*Written instruction A*
From the article on vanishing gas stations in Brooklyn, reproduce the passage between "Nearly a dozen" and "has the story.", inclusive.
*Written instruction B*
According to the article on vanishing gas stations in Brooklyn, what has replaced the Mobil station at the Manhattan Bridge entrance?

*Selection*
==============================

Vanishing Gas Stations in Brooklyn Has Boro President Concerned

Nearly a dozen gas stations are closing in Brooklyn a victim of the surge in real estate development there. The borough president is leading a push to address the issue. Borough reporter Jeanine Ramirez has the story.

The driver of this car says it took him several loops around Brooklyn to find this gas station on 3rd Avenue and Bergen Street.

“Before coming here I tried going to another one and it just completely disappeared,” the driver said. “Like it was on my GPS but I couldn’t find it. So I just came here.”

But it won’t be here for long. This gas station is closing to make way for housing — a situation repeating itself around the borough.

On Atlantic Avenue and Henry Street, an apartment house is rising where another Shell station stood. Nearby,  at the Manhattan Bridge entrance, a hotel has replaced a Mobil station.

==============================

*Items*
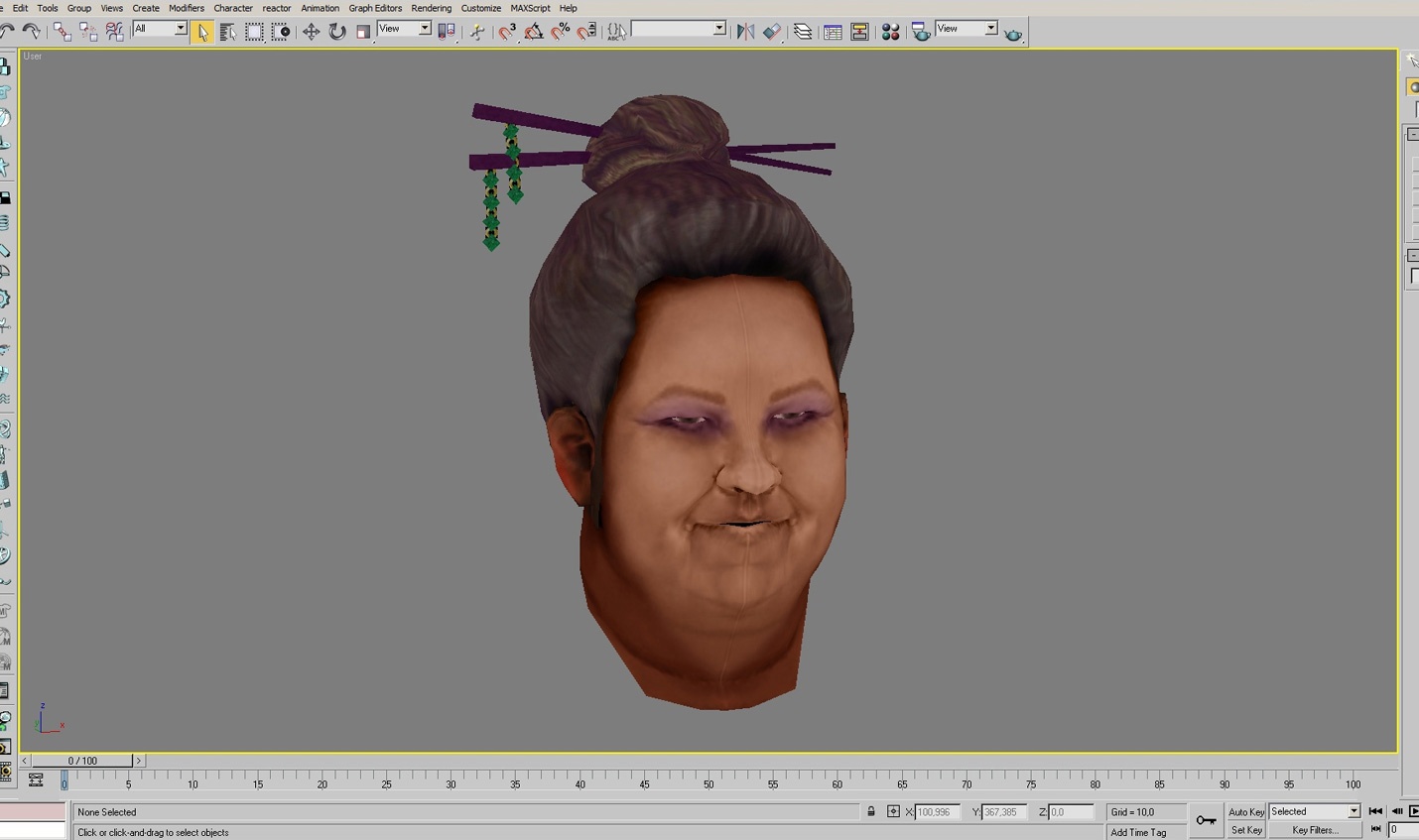Click the Key Filters button
Image resolution: width=1419 pixels, height=840 pixels.
[1314, 830]
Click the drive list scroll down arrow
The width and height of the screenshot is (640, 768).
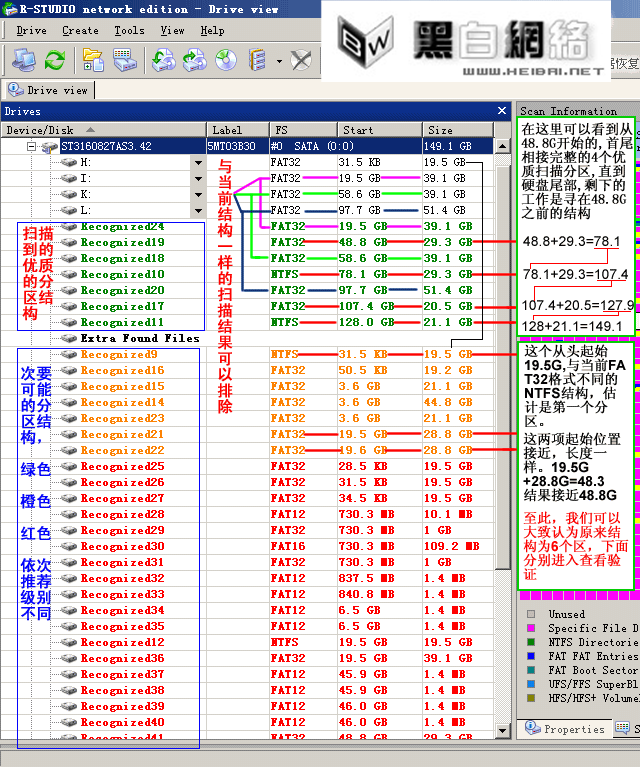[502, 730]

==============================

*Exercise response A*
Nearly a dozen gas stations are closing in Brooklyn a victim of the surge in real estate development there. The borough president is leading a push to address the issue. Borough reporter Jeanine Ramirez has the story.

*Exercise response B*
A hotel.